◆ **Estratto del testo**
.....

Dietro le quinte di un lungo viaggio: In ricordo di Cecilia Mangini

La musica, “Stendalì” e un’intervista inedita 

«E tu, cuore arso, piangi, piangi, urla sempre come un bue selvaggio, che al mondo hai perduto ogni luce». Nei giorni in cui si è chiamati ad elaborare la perdita di una grande donna che con la sua presenza ha segnato quasi un secolo di storia, documentarista e intellettuale militante quale è stata Cecilia Mangini, riecheggiano alla mente i versi di Pier Paolo Pasolini che accompagnano le immagini di uno dei film di Mangini maggiormente riproposti e studiati negli ultimi anni, “Stendalì – suonano ancora”, rara testimonianza del pianto rituale nel Sud Italia sulla soglia della sua definitiva scomparsa.  Pioniera del documentario in Italia, come viene definita, prima donna a imbracciare la macchina da presa e, prima ancora, quella fotografica nel secondo dopoguerra, il lavoro di Mangini ha attraversato i cambiamenti della società, dell’economia e della politica italiane degli ultimi settant’anni, non mancando di scorgerne la complessità e le contraddizioni, sempre attento a denunciare ogni forma di oppressione. Non è un caso che il suo ultimo saluto si sia tenuto, lunedì 25 gennaio, negli spazi della Centrale Montemartini a Roma, davanti alla sede della Fondazione archivio audiovisivo del movimento operaio e democratico. Fino all’ultimo dei suoi 93 anni ha avuto la fortuna di poter contare su una lucidità di pensiero cristallina e su un’energia rara: guidava ancora da sola per le vie di Roma e non aveva difficoltà a prendere treni e aerei per raggiungere le varie manifestazioni a cui veniva invitata. Tra i più importanti riconoscimenti degli ultimi anni, la Medaglia del Presidente della Repubblica (nel 2009) «per aver trasmesso alle generazioni future, attraverso la sua attività di cineasta documentarista, alcune delle più belle immagini dell'Italia degli anni ‘50 e ‘60» e il premio Prolo alla carriera, ricevuto lo scorso novembre nell’ambito del Torino Film Festival. Per la sua storia e la sua personalità combattiva è stata anche più volte ospite nel programma Di Martedì su La 7, invitata a commentare i temi caldi dell’attualità politica e sociale italiana.

.....

◆ **Dati mostrati**
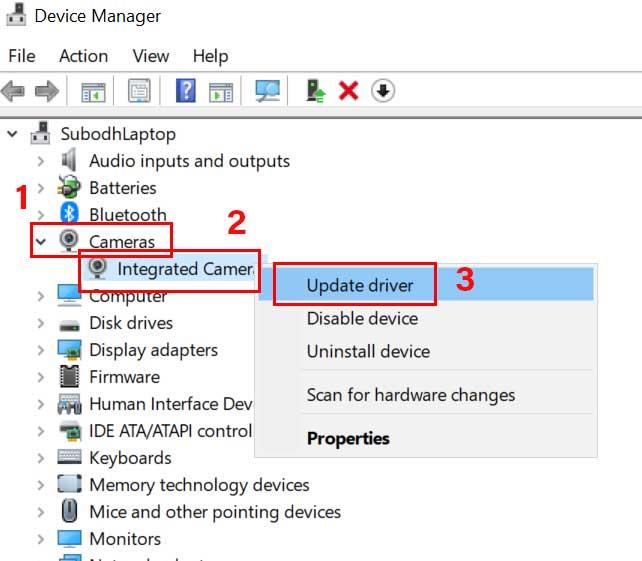Viewport: 642px width, 561px height.
Task: Click the back arrow in the toolbar
Action: [14, 91]
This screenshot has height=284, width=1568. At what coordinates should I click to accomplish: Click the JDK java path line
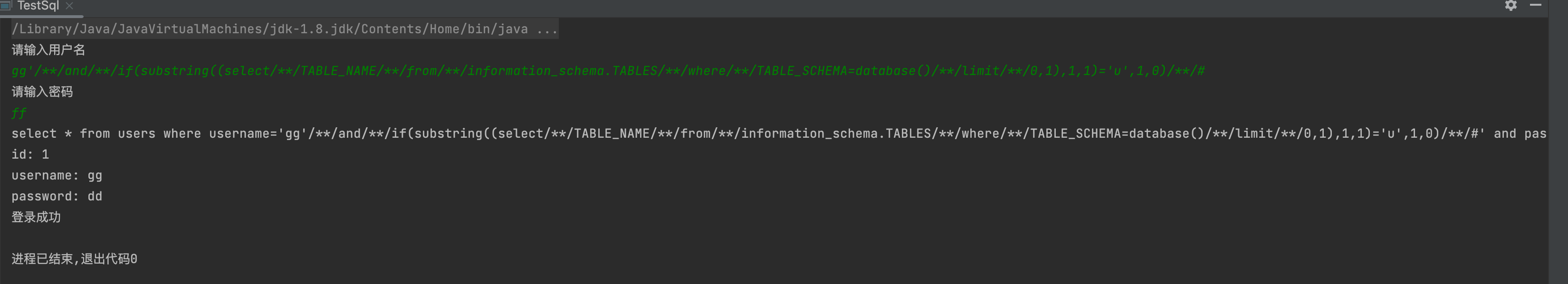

.....

◆ **Richiesta assegnata**
Secondo l'articolo su Cecilia Mangini, in quale luogo di Roma si è tenuto il suo ultimo saluto?

◆ **Risposta**
Negli spazi della Centrale Montemartini, davanti alla sede della Fondazione archivio audiovisivo del movimento operaio e democratico.